■ **Exercise prompt**
Below are some records. Write out the lines from the one containing "Task: Toggle Google" to the last line, word for word, leaving out pictures.

■ **Supplied material**
+++++

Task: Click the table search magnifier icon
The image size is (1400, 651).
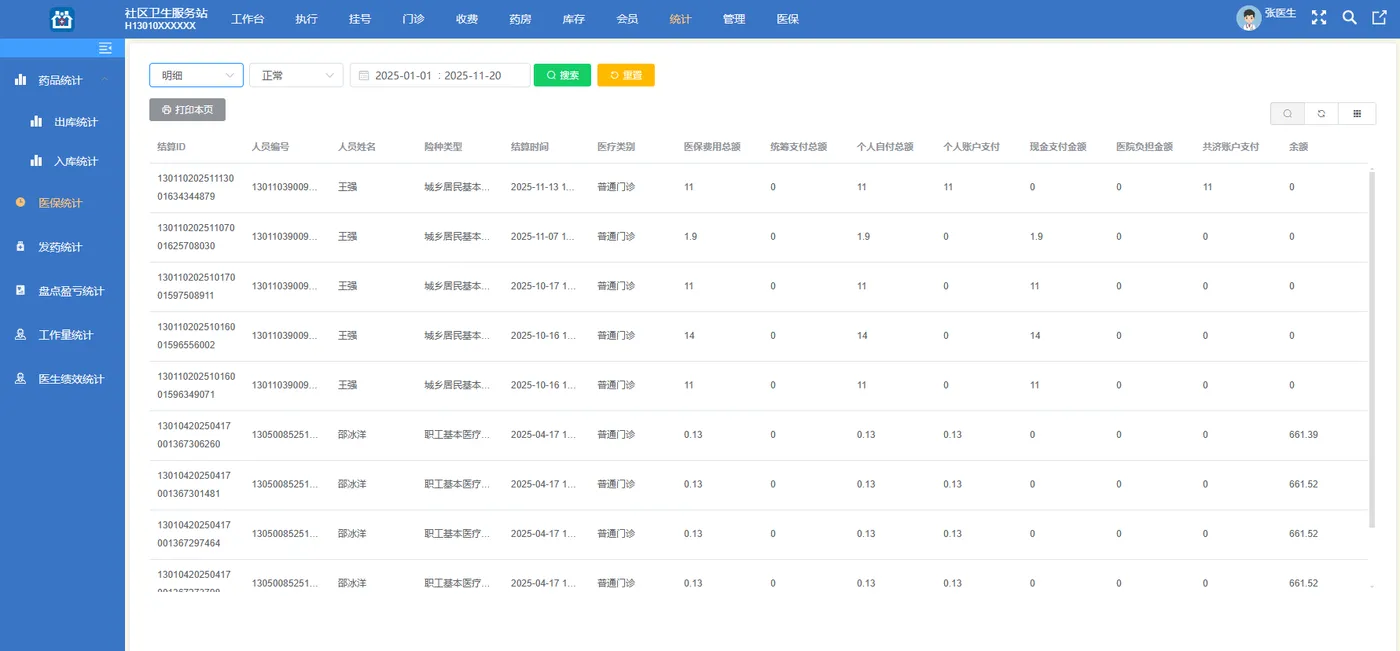Action: [1287, 113]
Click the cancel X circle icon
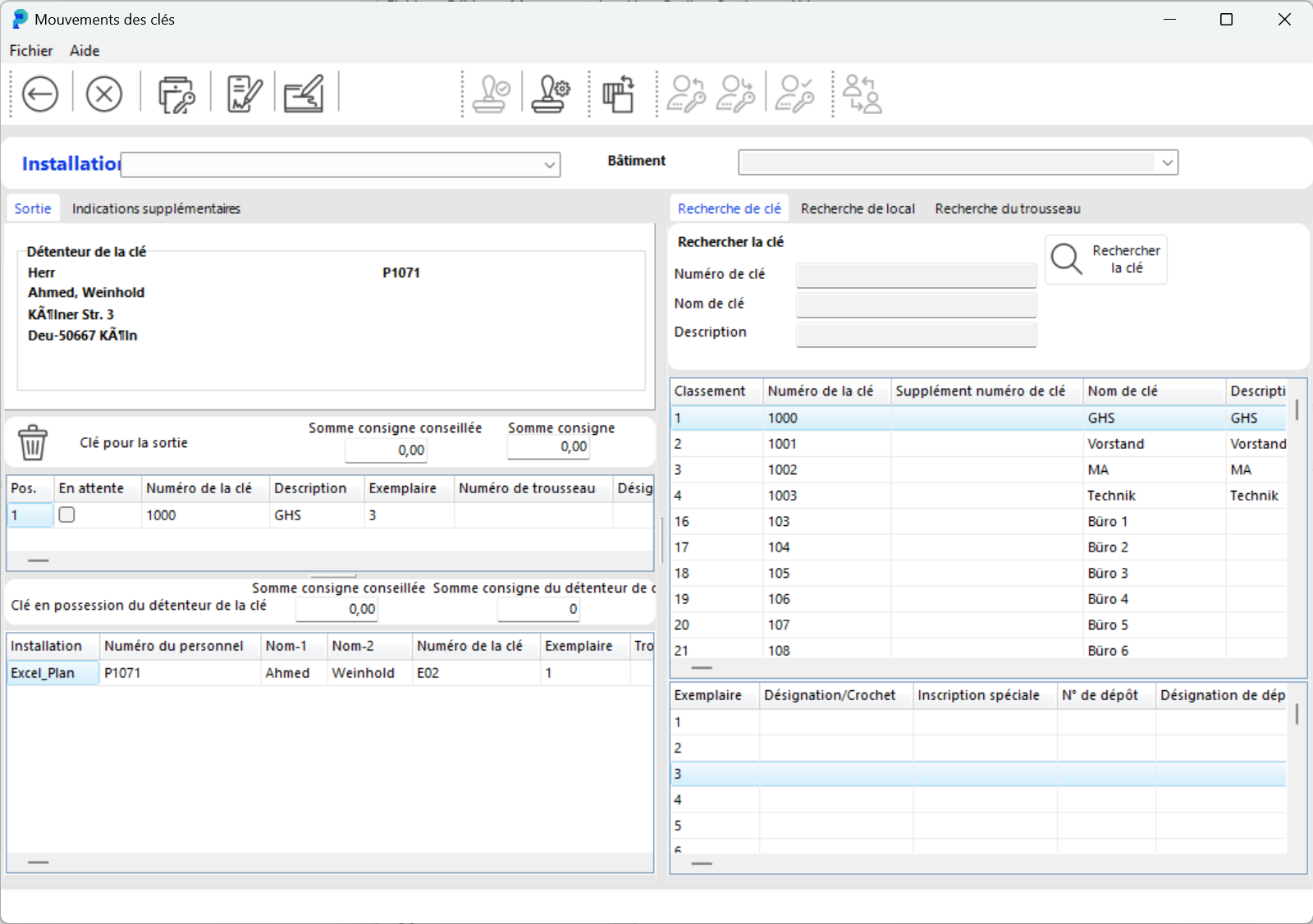Viewport: 1313px width, 924px height. pos(104,94)
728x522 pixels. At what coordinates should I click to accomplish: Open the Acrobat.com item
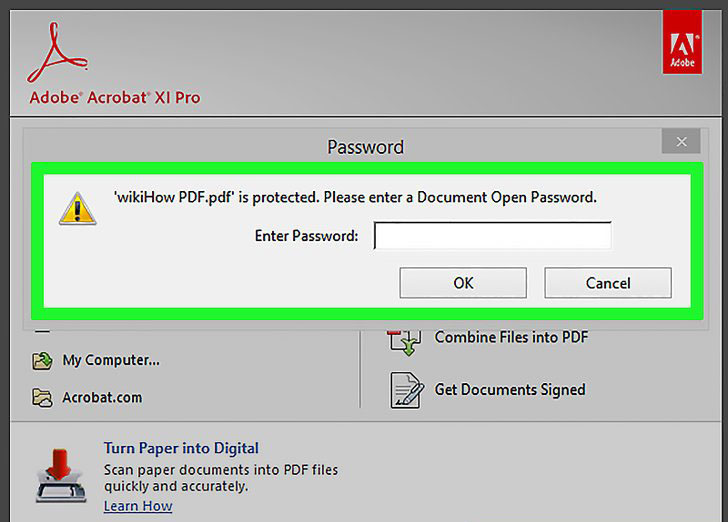click(102, 398)
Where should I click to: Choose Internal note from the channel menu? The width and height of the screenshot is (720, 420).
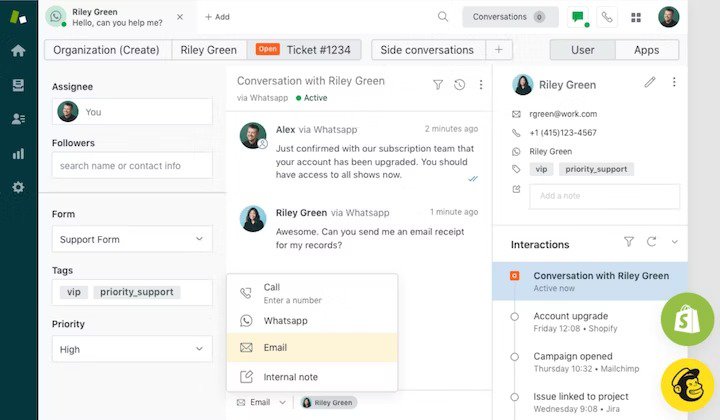pyautogui.click(x=290, y=377)
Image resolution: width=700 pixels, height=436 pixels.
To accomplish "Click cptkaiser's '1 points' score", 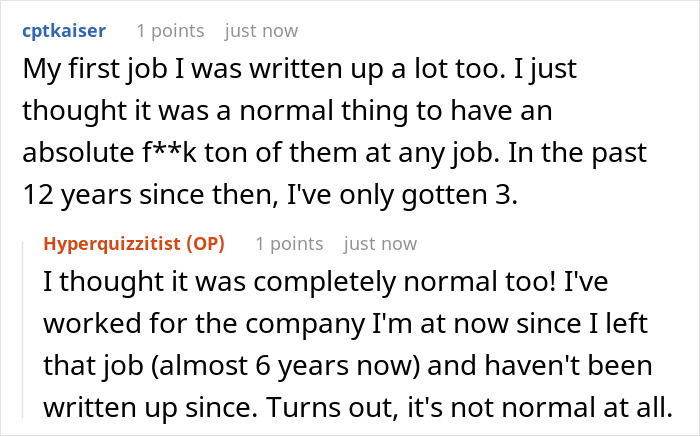I will pos(170,31).
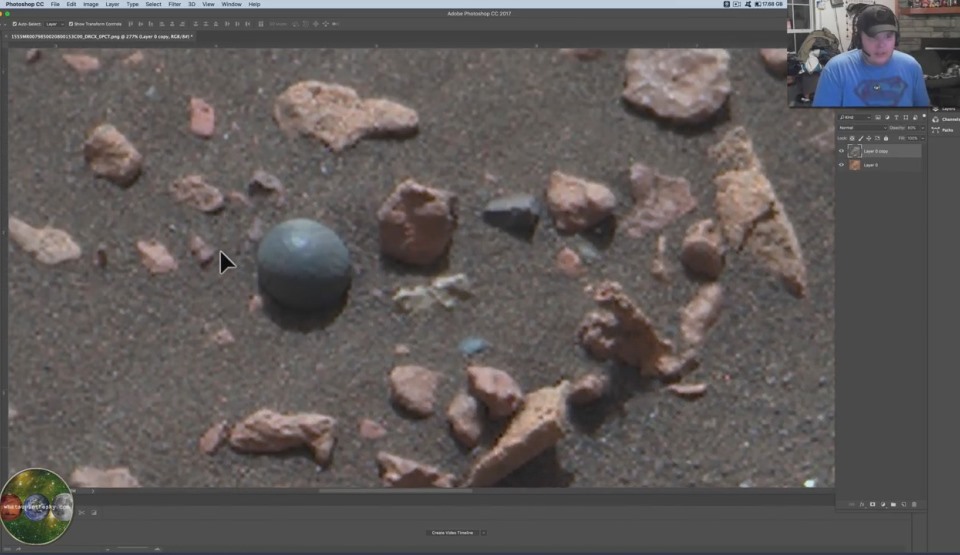Select the Layer 0 thumbnail
The height and width of the screenshot is (555, 960).
855,165
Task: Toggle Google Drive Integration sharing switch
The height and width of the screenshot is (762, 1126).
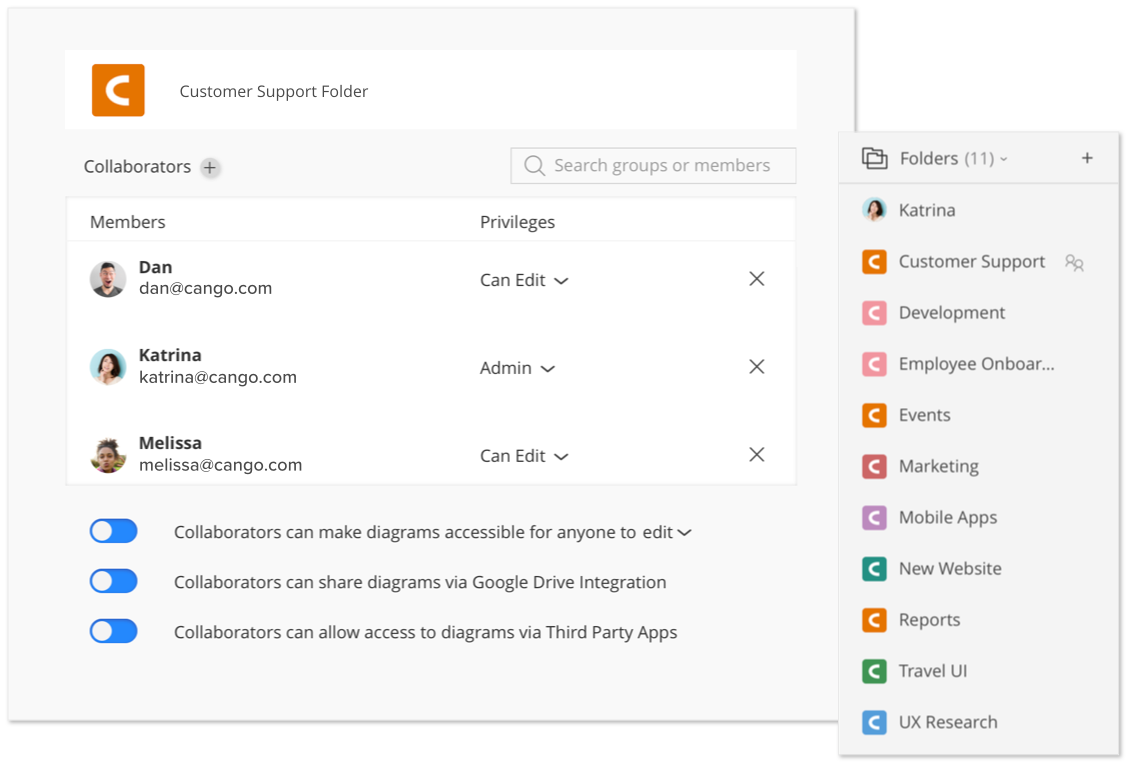Action: tap(114, 582)
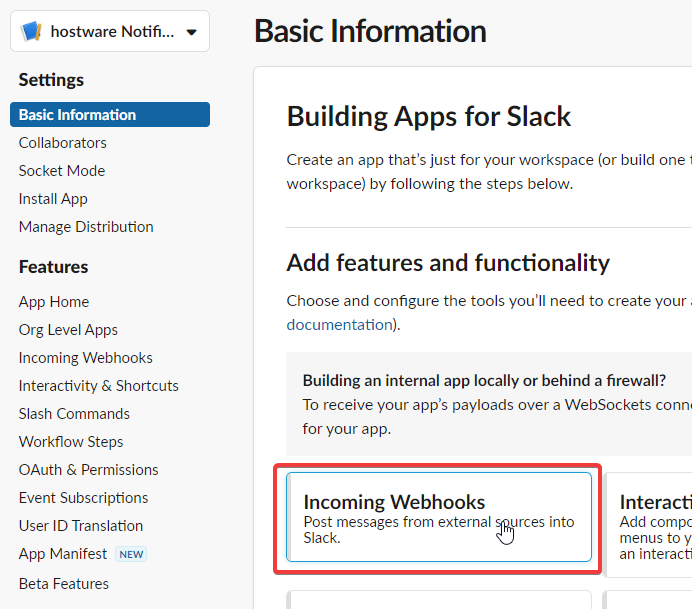Click the hostware app icon
Image resolution: width=692 pixels, height=609 pixels.
(x=31, y=32)
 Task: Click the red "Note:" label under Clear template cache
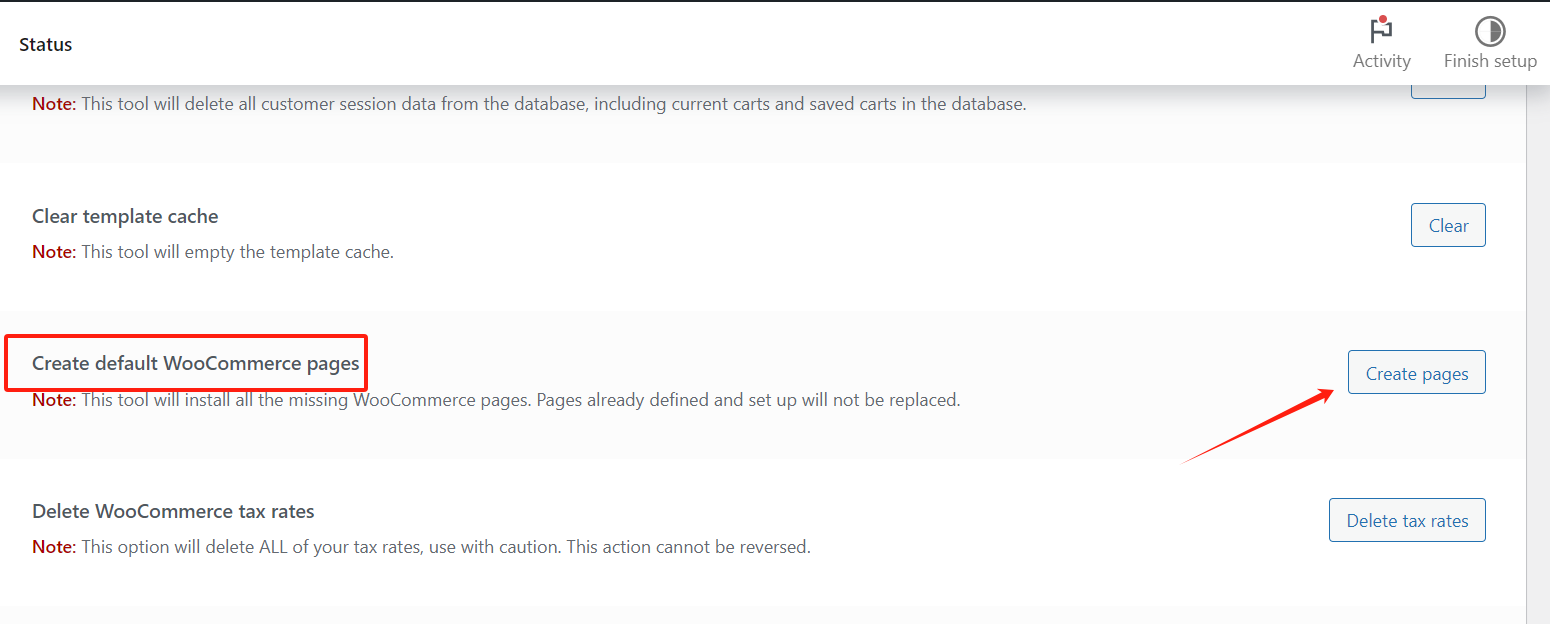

+++++

■ **Answer section**
Task: Toggle Google Drive Integration sharing switch
The height and width of the screenshot is (762, 1126).
Action: tap(114, 582)
Click the hostware app icon
Image resolution: width=692 pixels, height=609 pixels.
(x=31, y=32)
 Task: Click the red "Note:" label under Clear template cache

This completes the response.